**Exercise task:**
Retype the entries from the very first line through the line containing "Guide to Federal Records (169, 2415)", including that line.

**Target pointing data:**
>>>
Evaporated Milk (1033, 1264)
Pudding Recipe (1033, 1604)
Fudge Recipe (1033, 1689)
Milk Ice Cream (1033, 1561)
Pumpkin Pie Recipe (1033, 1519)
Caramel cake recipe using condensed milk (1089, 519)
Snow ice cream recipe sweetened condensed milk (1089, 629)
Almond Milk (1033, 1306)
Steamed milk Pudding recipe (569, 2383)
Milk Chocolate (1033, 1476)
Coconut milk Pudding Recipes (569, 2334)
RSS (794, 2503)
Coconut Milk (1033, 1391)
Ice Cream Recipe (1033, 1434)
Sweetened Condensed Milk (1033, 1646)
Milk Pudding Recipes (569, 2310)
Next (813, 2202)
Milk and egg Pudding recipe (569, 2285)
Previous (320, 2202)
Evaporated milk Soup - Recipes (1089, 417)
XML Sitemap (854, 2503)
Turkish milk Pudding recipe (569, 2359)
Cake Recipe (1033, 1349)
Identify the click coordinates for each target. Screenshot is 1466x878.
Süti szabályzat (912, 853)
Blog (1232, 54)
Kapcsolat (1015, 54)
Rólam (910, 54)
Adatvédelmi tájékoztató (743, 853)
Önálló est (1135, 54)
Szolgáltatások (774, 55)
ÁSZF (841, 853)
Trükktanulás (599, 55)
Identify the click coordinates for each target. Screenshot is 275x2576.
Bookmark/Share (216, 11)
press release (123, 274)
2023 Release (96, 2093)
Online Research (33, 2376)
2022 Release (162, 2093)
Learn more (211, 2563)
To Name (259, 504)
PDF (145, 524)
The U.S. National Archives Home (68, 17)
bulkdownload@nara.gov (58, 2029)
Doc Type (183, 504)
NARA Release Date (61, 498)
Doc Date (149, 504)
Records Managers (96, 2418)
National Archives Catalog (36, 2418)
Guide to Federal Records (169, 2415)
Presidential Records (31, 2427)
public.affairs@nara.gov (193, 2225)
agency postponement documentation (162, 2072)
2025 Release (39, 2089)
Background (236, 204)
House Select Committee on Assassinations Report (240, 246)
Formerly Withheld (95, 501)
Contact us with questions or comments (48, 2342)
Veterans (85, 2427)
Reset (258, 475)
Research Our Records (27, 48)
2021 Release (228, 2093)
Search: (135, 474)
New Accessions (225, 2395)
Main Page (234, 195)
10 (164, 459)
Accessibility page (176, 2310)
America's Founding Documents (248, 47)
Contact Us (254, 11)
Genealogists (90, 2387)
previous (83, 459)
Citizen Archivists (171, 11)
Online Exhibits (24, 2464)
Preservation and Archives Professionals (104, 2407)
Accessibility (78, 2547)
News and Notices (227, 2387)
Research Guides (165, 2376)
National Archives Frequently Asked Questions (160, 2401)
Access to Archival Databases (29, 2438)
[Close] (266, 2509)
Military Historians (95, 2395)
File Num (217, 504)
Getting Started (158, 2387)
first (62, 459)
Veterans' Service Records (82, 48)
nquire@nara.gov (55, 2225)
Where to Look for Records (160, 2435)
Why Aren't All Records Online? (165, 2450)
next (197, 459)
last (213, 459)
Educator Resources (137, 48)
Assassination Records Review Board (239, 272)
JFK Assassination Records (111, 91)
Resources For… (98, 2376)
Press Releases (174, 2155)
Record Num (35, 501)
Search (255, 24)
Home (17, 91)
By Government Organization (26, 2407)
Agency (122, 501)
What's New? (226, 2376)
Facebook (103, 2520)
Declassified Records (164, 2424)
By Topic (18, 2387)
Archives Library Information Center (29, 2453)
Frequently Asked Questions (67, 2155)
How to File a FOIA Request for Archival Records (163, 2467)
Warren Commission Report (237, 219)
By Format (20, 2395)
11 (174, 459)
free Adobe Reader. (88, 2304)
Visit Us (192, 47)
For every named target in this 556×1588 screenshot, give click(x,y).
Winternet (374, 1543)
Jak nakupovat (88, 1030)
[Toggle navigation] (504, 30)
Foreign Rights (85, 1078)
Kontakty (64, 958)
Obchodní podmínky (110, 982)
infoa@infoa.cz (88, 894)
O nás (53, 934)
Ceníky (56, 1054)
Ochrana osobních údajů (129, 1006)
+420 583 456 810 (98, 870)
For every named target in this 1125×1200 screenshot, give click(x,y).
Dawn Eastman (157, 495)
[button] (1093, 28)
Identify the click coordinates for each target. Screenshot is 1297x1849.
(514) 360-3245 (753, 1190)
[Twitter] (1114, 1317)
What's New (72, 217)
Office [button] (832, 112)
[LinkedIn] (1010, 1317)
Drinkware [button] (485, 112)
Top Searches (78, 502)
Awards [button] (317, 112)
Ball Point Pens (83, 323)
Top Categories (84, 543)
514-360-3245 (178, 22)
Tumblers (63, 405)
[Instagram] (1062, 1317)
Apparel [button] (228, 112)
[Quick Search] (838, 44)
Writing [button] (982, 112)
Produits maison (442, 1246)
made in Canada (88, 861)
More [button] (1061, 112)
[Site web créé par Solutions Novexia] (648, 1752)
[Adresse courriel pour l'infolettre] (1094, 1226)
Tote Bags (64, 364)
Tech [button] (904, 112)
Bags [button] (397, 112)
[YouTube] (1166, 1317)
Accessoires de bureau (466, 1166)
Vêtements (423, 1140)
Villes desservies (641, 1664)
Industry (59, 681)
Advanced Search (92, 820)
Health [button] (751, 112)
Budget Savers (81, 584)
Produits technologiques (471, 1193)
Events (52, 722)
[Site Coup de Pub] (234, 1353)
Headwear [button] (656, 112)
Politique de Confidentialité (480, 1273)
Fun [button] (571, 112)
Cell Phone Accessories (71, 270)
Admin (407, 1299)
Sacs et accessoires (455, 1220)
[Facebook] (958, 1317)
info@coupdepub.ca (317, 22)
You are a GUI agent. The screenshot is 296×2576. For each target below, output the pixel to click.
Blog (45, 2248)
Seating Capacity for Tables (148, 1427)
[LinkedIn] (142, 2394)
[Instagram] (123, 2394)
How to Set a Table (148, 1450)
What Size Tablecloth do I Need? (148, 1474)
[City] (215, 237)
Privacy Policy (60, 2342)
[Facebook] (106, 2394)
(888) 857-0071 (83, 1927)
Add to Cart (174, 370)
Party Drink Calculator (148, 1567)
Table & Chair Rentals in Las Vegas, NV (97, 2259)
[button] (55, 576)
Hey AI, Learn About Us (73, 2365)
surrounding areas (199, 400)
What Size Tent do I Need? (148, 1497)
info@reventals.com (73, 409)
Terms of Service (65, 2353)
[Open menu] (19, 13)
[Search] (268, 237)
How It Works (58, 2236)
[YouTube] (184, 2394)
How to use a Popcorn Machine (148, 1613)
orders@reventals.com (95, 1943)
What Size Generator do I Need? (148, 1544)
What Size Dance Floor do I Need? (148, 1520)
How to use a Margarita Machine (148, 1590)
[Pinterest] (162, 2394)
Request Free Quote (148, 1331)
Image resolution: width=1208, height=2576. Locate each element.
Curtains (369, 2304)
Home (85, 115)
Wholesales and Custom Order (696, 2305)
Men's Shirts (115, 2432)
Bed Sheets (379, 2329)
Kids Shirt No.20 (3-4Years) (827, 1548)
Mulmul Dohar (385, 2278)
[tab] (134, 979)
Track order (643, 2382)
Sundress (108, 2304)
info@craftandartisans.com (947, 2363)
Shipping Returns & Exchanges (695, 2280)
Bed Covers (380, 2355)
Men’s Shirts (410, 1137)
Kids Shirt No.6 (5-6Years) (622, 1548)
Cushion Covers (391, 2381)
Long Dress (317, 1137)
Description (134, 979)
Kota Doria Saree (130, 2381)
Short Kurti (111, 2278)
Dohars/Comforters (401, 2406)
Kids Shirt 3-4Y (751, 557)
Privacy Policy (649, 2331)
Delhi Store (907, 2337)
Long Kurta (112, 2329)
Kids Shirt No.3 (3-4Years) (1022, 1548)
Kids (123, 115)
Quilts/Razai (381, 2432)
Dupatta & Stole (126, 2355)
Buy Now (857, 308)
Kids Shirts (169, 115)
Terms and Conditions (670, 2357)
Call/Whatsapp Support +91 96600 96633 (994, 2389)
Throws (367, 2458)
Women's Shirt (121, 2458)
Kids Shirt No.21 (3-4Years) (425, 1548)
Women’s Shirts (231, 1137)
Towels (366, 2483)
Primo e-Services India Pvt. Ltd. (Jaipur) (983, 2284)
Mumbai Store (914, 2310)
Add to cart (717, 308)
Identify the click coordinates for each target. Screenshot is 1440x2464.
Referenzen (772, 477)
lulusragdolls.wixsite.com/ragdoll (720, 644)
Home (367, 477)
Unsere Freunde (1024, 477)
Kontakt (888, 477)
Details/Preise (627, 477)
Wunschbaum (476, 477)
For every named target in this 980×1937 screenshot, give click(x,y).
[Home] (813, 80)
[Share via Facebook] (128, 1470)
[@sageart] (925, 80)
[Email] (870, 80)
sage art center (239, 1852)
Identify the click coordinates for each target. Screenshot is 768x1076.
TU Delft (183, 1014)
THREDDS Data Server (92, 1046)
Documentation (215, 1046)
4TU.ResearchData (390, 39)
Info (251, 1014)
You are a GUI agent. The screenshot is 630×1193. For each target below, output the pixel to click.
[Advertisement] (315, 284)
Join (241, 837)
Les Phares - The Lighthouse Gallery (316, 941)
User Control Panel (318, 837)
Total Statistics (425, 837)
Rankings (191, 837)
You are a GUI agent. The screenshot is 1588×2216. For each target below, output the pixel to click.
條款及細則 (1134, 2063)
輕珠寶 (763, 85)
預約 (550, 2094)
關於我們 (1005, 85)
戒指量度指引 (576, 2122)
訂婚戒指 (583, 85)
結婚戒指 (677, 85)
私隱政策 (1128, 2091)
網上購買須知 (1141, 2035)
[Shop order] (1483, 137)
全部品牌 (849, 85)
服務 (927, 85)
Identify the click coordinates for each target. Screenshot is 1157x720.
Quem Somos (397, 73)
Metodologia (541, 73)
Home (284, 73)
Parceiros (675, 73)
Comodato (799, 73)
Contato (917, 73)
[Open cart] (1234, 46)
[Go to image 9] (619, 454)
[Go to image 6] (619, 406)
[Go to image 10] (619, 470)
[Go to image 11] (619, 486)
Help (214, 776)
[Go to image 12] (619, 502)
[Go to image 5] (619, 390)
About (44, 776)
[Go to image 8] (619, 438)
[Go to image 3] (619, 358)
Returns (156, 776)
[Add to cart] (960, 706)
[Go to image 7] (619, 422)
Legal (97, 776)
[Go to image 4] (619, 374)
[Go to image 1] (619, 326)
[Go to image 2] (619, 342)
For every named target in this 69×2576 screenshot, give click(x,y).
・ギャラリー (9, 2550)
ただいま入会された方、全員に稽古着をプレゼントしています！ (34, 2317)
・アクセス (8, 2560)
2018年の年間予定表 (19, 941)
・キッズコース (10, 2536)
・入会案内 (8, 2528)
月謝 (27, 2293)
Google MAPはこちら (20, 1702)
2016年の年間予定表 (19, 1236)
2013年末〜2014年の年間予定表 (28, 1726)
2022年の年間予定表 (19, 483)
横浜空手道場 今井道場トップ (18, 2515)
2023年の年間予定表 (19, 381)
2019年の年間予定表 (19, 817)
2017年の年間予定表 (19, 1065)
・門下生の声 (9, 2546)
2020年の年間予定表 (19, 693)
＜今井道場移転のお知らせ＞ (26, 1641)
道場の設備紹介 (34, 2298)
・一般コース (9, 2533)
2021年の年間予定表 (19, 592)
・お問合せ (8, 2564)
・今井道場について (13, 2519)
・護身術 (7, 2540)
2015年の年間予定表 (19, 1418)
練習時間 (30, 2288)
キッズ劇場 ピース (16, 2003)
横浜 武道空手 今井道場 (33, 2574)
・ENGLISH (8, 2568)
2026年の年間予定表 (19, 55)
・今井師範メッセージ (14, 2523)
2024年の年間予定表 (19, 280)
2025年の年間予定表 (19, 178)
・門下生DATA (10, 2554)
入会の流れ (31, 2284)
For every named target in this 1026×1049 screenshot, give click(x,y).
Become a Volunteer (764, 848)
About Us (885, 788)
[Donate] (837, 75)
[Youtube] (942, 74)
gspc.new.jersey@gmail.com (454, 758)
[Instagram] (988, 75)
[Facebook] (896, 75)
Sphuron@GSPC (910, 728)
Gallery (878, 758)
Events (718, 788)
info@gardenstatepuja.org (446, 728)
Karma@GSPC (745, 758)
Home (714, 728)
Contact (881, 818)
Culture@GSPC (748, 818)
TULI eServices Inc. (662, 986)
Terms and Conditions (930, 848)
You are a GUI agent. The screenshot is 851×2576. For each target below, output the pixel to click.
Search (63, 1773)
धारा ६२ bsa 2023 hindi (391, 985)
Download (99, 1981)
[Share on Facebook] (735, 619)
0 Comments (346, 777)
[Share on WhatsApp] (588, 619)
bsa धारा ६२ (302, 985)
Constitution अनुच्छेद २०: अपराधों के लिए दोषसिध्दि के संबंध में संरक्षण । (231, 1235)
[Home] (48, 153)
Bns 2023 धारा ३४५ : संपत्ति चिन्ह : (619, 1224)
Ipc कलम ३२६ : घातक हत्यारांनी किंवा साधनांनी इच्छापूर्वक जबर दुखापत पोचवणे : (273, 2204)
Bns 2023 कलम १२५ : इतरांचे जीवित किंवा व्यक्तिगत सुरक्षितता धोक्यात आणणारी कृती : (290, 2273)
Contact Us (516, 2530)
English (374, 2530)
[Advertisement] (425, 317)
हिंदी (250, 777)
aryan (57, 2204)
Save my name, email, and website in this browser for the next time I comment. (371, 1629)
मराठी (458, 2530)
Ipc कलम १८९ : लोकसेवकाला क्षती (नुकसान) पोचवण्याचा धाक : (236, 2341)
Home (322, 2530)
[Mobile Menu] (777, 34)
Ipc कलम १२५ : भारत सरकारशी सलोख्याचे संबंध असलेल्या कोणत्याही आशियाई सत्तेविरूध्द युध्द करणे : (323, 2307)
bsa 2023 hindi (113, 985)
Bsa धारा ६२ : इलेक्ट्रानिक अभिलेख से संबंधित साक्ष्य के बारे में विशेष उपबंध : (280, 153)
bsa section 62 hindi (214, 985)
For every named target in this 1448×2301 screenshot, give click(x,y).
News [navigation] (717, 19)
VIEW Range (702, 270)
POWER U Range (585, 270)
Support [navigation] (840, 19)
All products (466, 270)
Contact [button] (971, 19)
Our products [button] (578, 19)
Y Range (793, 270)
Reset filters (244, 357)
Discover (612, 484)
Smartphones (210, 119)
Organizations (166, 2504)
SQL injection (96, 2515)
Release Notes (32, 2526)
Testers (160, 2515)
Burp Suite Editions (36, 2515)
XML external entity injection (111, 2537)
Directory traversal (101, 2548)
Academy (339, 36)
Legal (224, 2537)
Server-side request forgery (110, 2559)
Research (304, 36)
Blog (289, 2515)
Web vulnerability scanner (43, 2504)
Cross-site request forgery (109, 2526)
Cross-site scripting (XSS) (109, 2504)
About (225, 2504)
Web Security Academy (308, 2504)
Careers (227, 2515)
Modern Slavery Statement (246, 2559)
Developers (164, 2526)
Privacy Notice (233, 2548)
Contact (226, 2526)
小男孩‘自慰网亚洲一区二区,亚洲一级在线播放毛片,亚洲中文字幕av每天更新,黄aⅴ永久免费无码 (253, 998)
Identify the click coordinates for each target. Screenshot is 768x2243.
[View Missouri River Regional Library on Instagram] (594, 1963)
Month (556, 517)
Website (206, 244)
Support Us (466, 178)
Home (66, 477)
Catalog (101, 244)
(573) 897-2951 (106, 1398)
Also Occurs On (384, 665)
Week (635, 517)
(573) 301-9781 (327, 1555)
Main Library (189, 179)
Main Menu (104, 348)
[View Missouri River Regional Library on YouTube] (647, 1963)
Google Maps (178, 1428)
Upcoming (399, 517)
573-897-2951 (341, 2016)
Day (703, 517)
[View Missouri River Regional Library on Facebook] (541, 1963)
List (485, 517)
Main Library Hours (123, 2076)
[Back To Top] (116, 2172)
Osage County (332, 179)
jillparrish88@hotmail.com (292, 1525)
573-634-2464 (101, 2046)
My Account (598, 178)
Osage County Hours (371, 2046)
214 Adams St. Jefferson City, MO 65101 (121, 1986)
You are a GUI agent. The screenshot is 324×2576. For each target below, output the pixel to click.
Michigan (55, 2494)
<<<
**Task answer:**
Evaporated Milk (1033, 1264)
Pudding Recipe (1033, 1604)
Fudge Recipe (1033, 1689)
Milk Ice Cream (1033, 1561)
Pumpkin Pie Recipe (1033, 1519)
Caramel cake recipe using condensed milk (1089, 519)
Snow ice cream recipe sweetened condensed milk (1089, 629)
Almond Milk (1033, 1306)
Steamed milk Pudding recipe (569, 2383)
Milk Chocolate (1033, 1476)
Coconut milk Pudding Recipes (569, 2334)
RSS (794, 2503)
Coconut Milk (1033, 1391)
Ice Cream Recipe (1033, 1434)
Sweetened Condensed Milk (1033, 1646)
Milk Pudding Recipes (569, 2310)
Next (813, 2202)
Milk and egg Pudding recipe (569, 2285)
Previous (320, 2202)
Evaporated milk Soup - Recipes (1089, 417)
XML Sitemap (854, 2503)
Turkish milk Pudding recipe (569, 2359)
Cake Recipe (1033, 1349)
Identify the click coordinates for each target. Screenshot is 1466x878.
Süti szabályzat (912, 853)
Blog (1232, 54)
Kapcsolat (1015, 54)
Rólam (910, 54)
Adatvédelmi tájékoztató (743, 853)
Önálló est (1135, 54)
Szolgáltatások (774, 55)
ÁSZF (841, 853)
Trükktanulás (599, 55)
Identify the click coordinates for each target. Screenshot is 275x2576.
Bookmark/Share (216, 11)
press release (123, 274)
2023 Release (96, 2093)
Online Research (33, 2376)
2022 Release (162, 2093)
Learn more (211, 2563)
To Name (259, 504)
PDF (145, 524)
The U.S. National Archives Home (68, 17)
bulkdownload@nara.gov (58, 2029)
Doc Type (183, 504)
NARA Release Date (61, 498)
Doc Date (149, 504)
Records Managers (96, 2418)
National Archives Catalog (36, 2418)
Guide to Federal Records (169, 2415)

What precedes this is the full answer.